1. Het geding in feitelijke instanties
Eiseres tot cassatie — verder te noemen COVA — heeft bij exploit van 2 mei 1986 verweerster in cassatie sub 2 — verder te noemen NMB — gedagvaard voor de Rechtbank te Rotterdam en gevorderd NMB te veroordelen om aan COVA te betalen de som van ƒ 9.873.371,29 met wettelijke rente; COVA heeft vervolgens haar eis verminderd in dier voege dat zij betaling van ƒ 9.637.767,87 met rente vordert.

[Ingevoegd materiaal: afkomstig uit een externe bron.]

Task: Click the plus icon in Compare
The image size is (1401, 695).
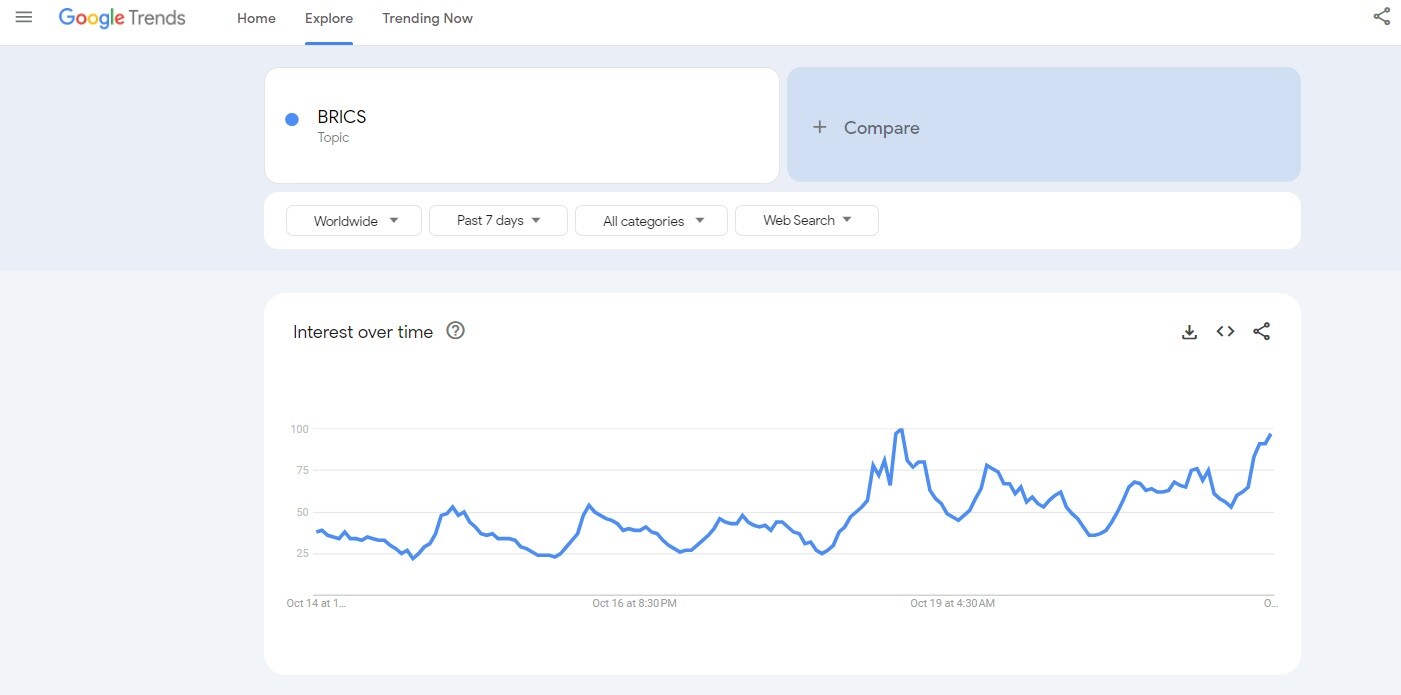Action: point(819,127)
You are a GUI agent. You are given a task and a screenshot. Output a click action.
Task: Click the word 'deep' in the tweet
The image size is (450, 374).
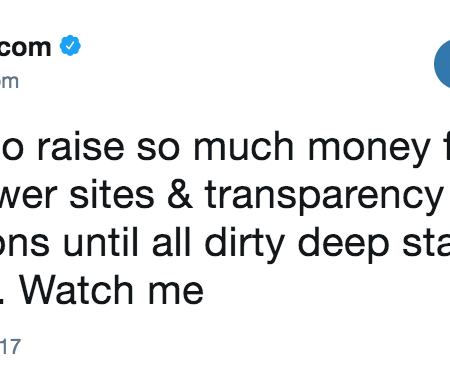pyautogui.click(x=343, y=246)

COVA heeft bij exploit van 26 mei 1986 verweerster in cassatie sub 1 — verder te noemen BGL — voor dezelfde Rechtbank gedagvaard en gevorderd BGL te veroordelen om aan COVA te betalen de som van ƒ 9.628.712,-- met rente.

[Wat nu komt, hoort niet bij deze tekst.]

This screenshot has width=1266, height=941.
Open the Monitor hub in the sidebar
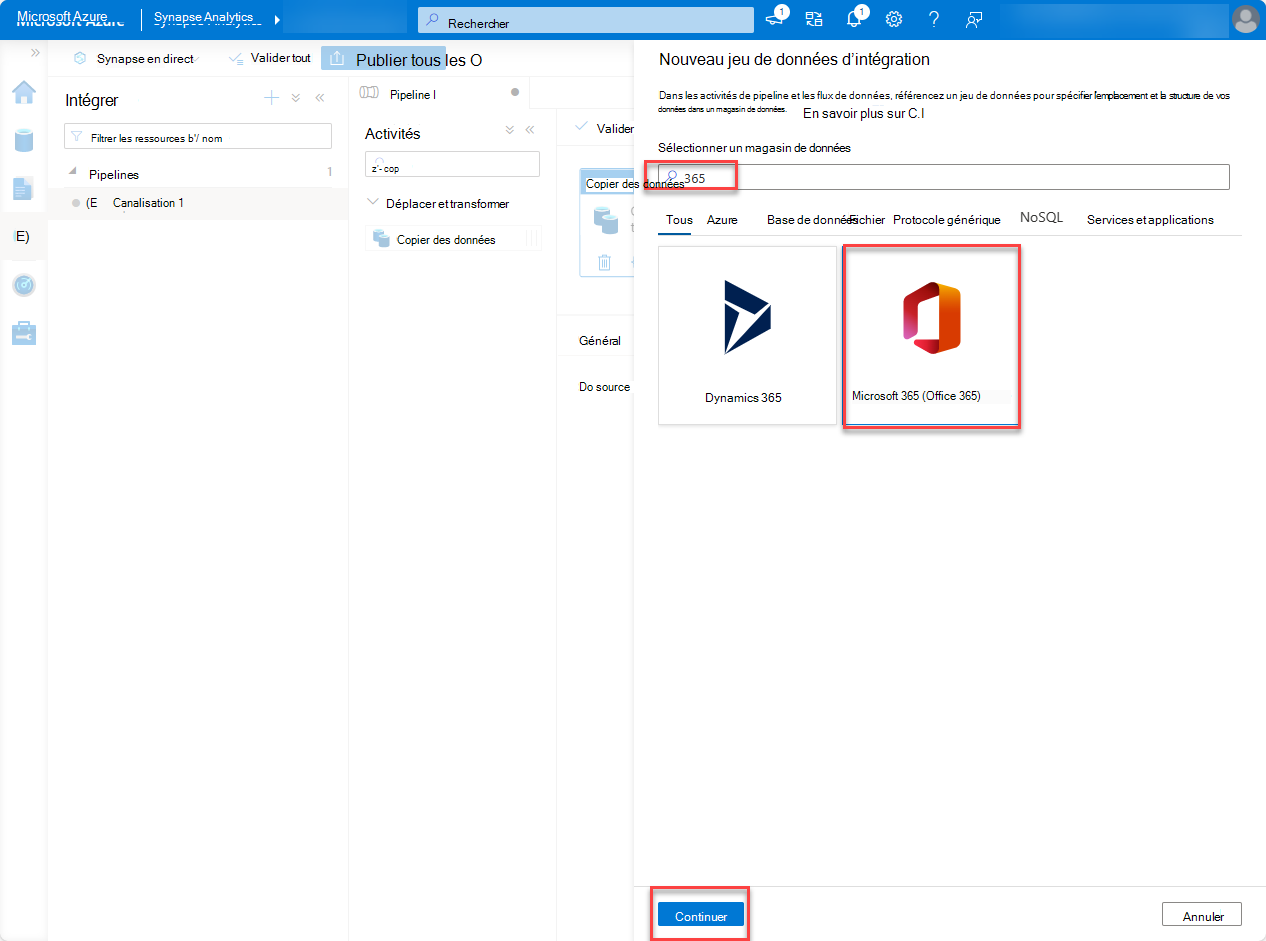click(23, 285)
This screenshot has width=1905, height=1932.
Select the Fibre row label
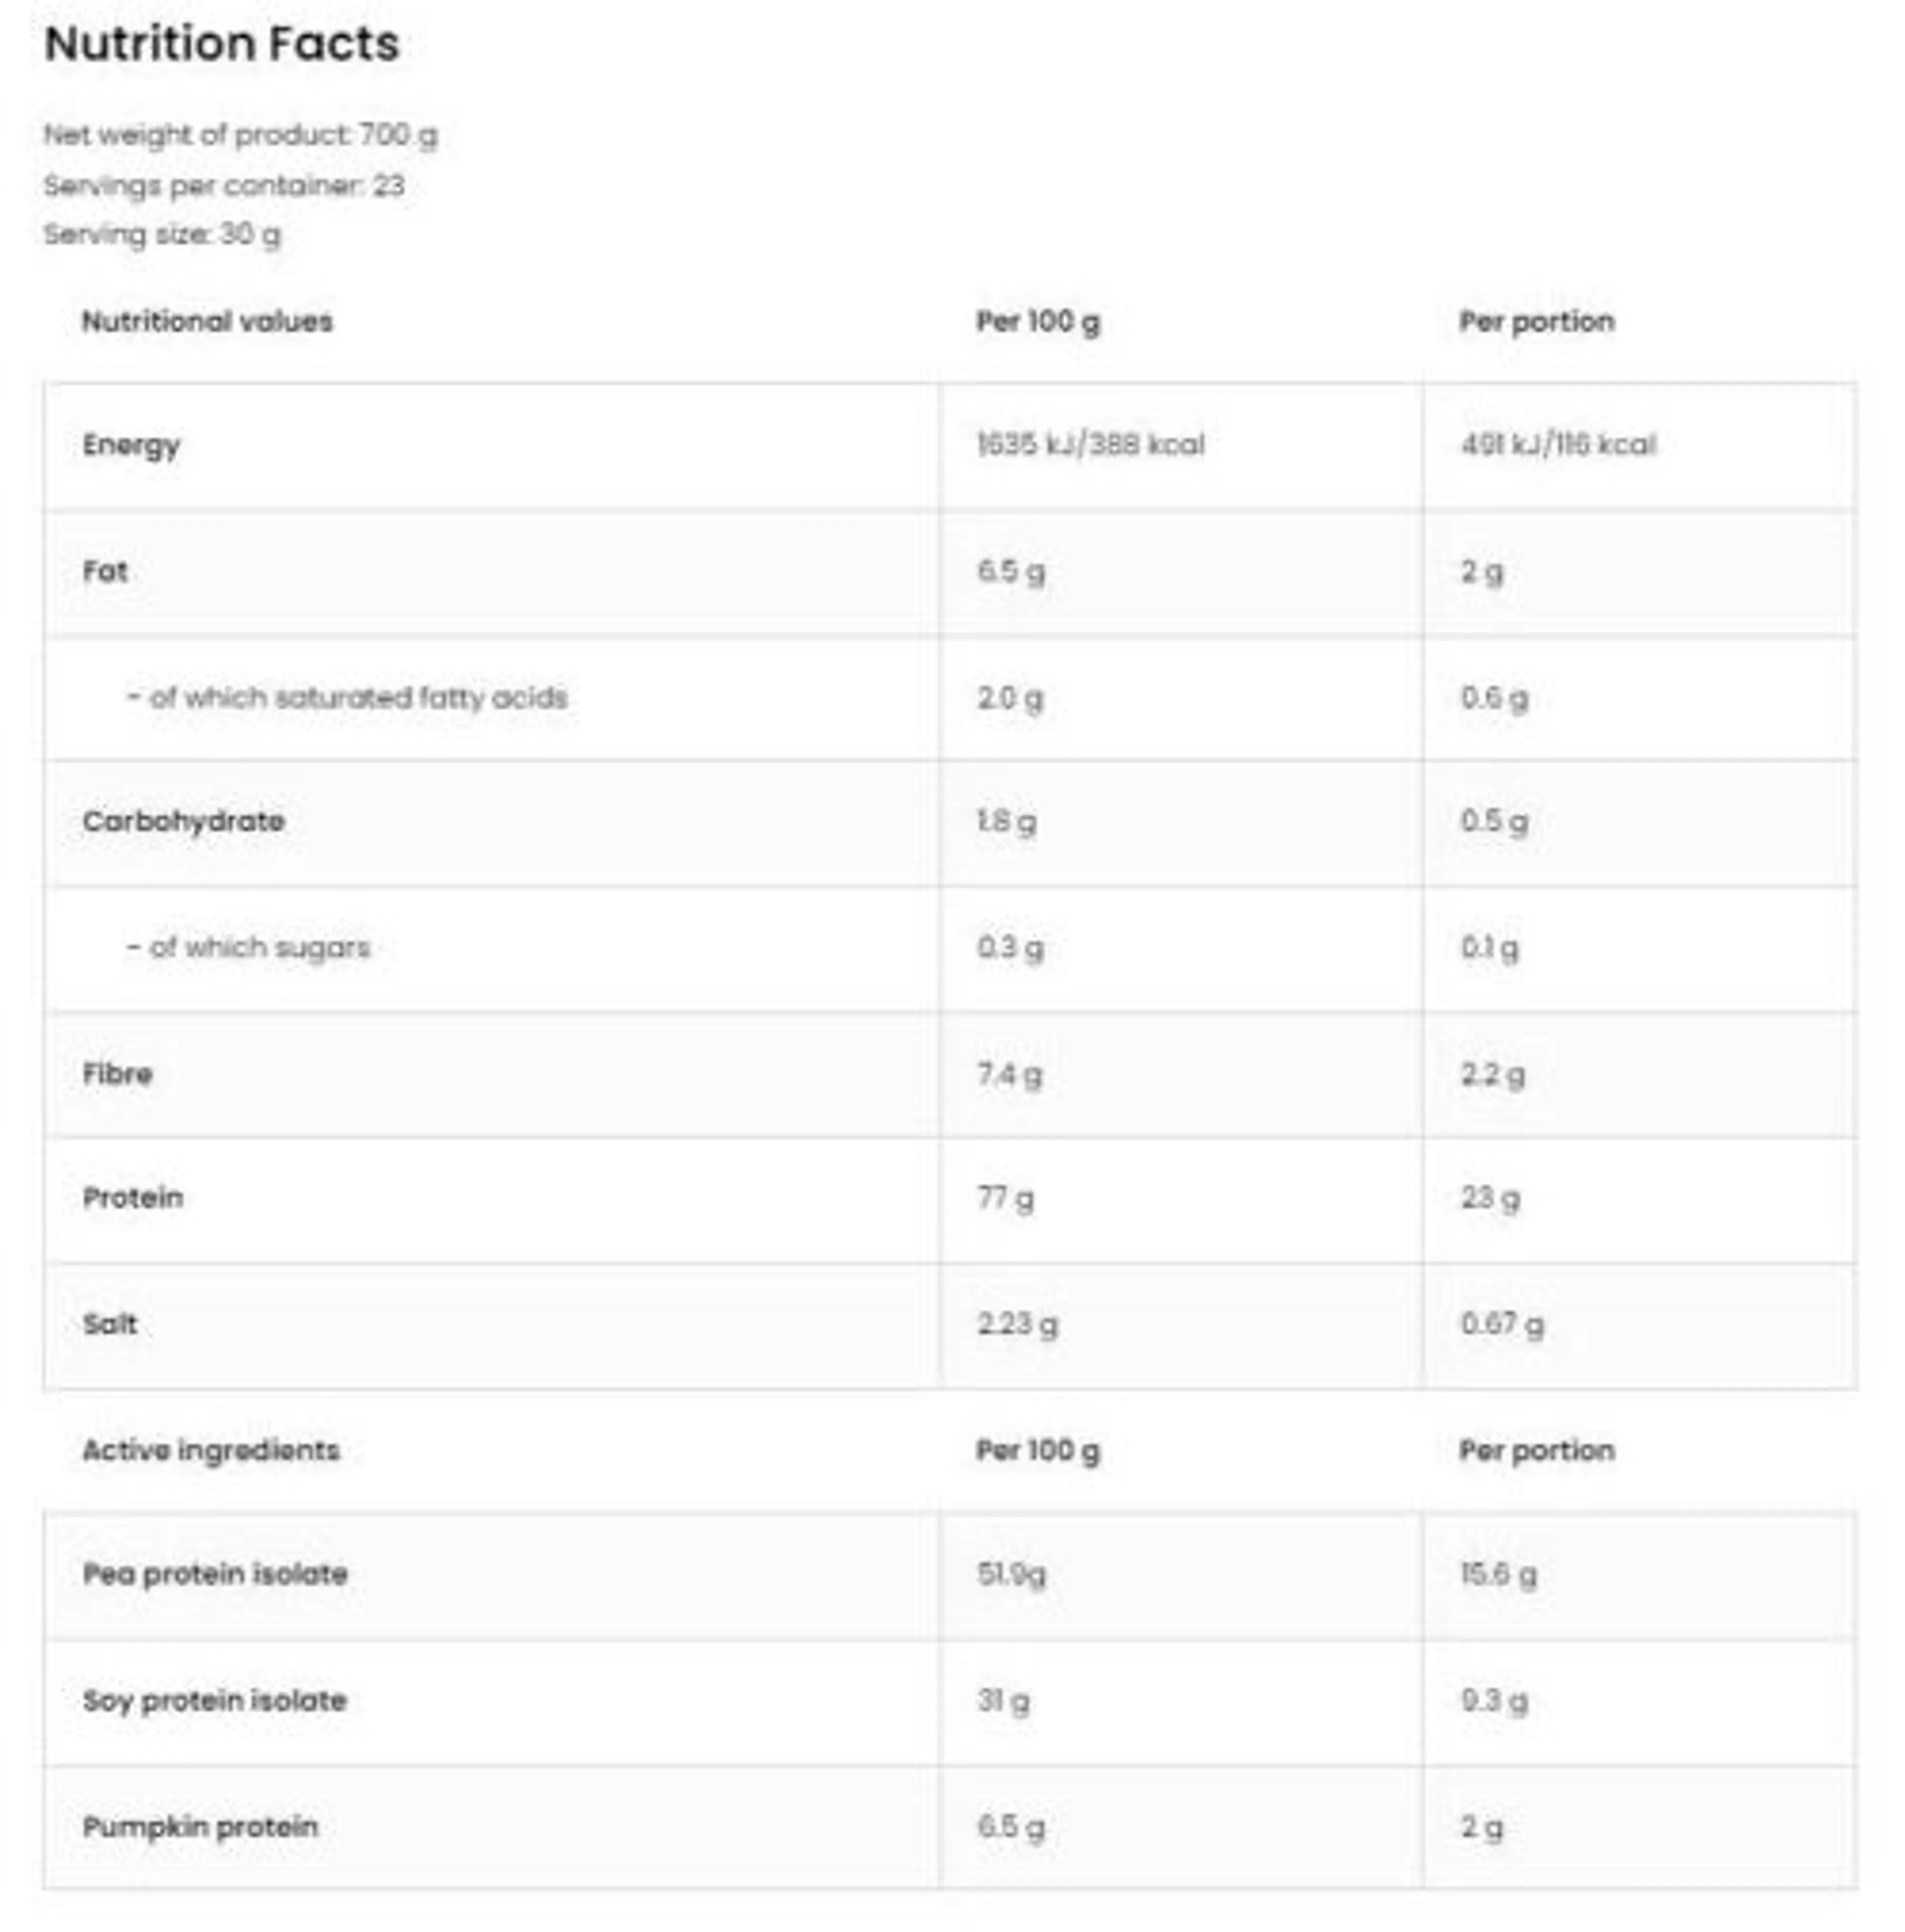pos(117,1074)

Deze onder rolnummer 2658/86 respectievelijk 3576/86 ingeschreven zaken zijn door de Rechtbank bij incidenteel vonnis gevoegd; voorts zijn zij bij incidenteel vonnis gevoegd met de onder rolnummer 737/85 bij de Rechtbank aanhangige zaak tussen COVA als eiseres en N.V. Nationale Borg Maatschappij, Federal Insurance Company of New Jersey, Nationale Nederlanden Schadeverzekeringsmaatschappij N.V. en Insurance Company of North America als gedaagden.

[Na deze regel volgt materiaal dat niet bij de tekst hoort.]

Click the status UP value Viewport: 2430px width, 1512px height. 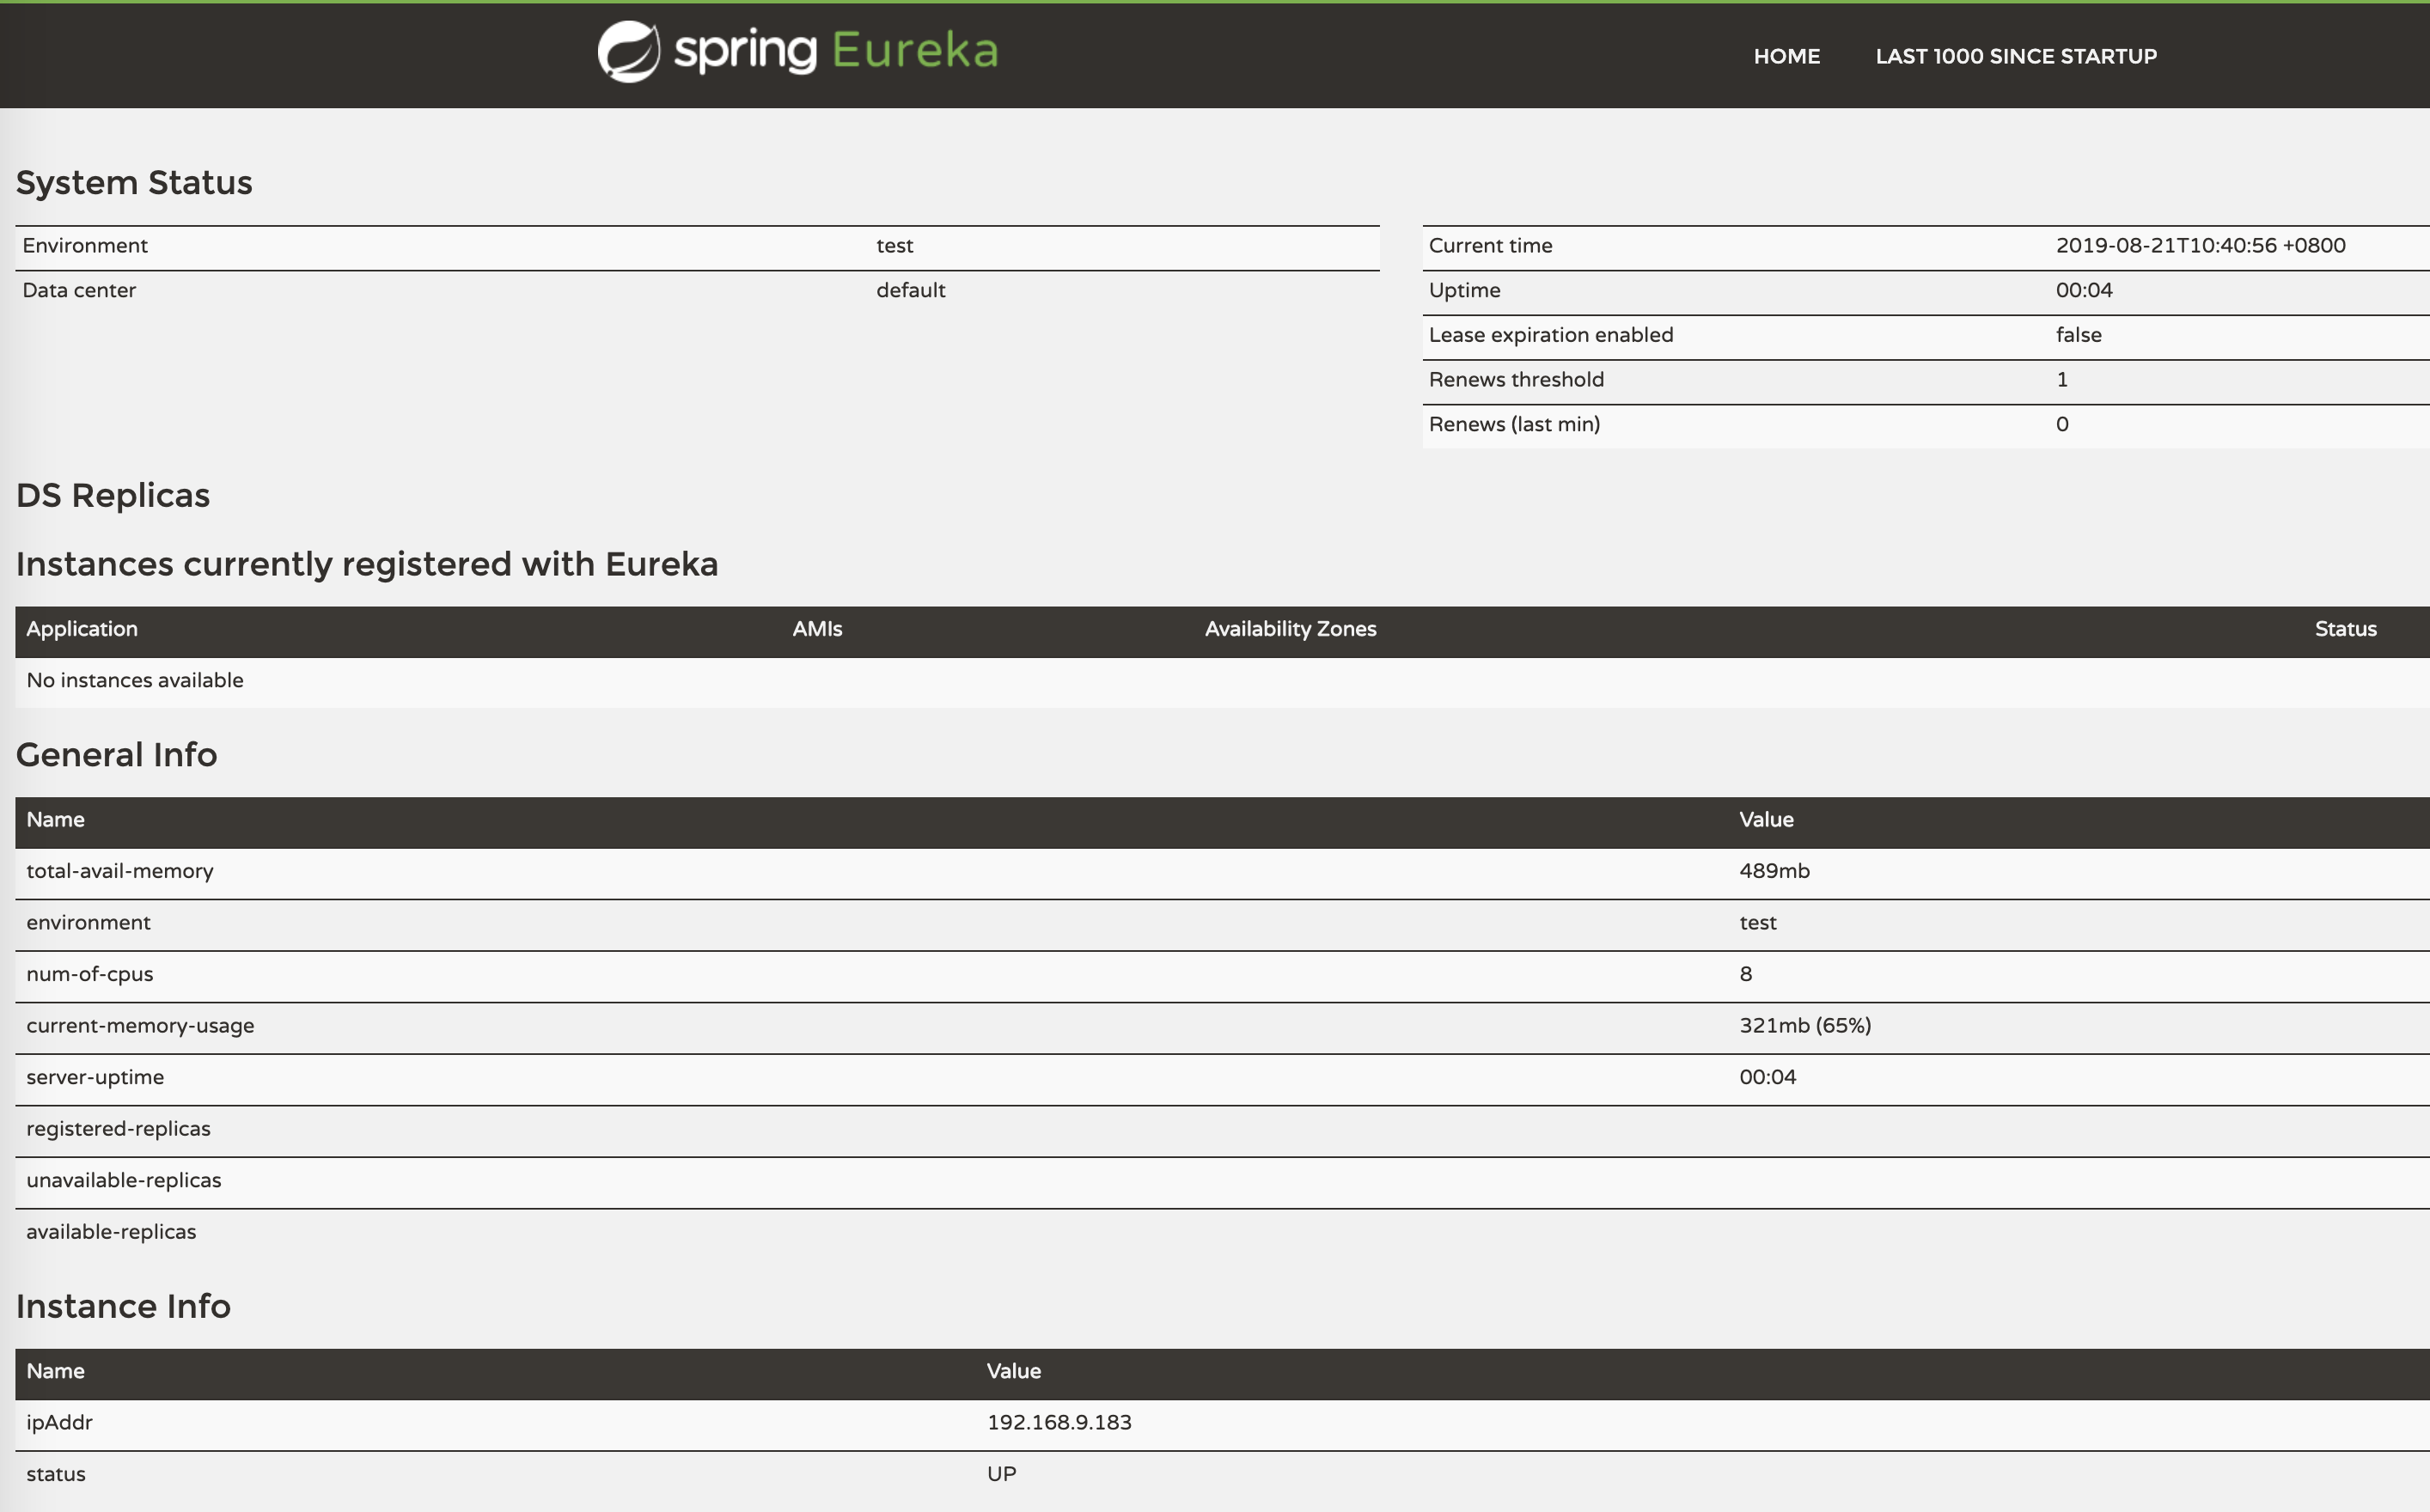[x=1001, y=1474]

Nadat NMB en BGL tegen de vorderingen van COVA verweer hadden gevoerd en nadat NMB in reconventie had gevorderd COVA te veroordelen om aan NMB te betalen het (eventueel) in conventie aan COVA toegewezen bedrag en de door NMB gemaakte kosten met betrekking tot de voorbereiding en behandeling van het geding, heeft de Rechtbank bij vonnis van 14 juli 1989 in de zaak met rolnummer 2658/86 de vordering in conventie afgewezen en aan NMB haar reconventionele vordering ontzegd, en in de zaak met rolnummer 3576/86 de vordering afgewezen.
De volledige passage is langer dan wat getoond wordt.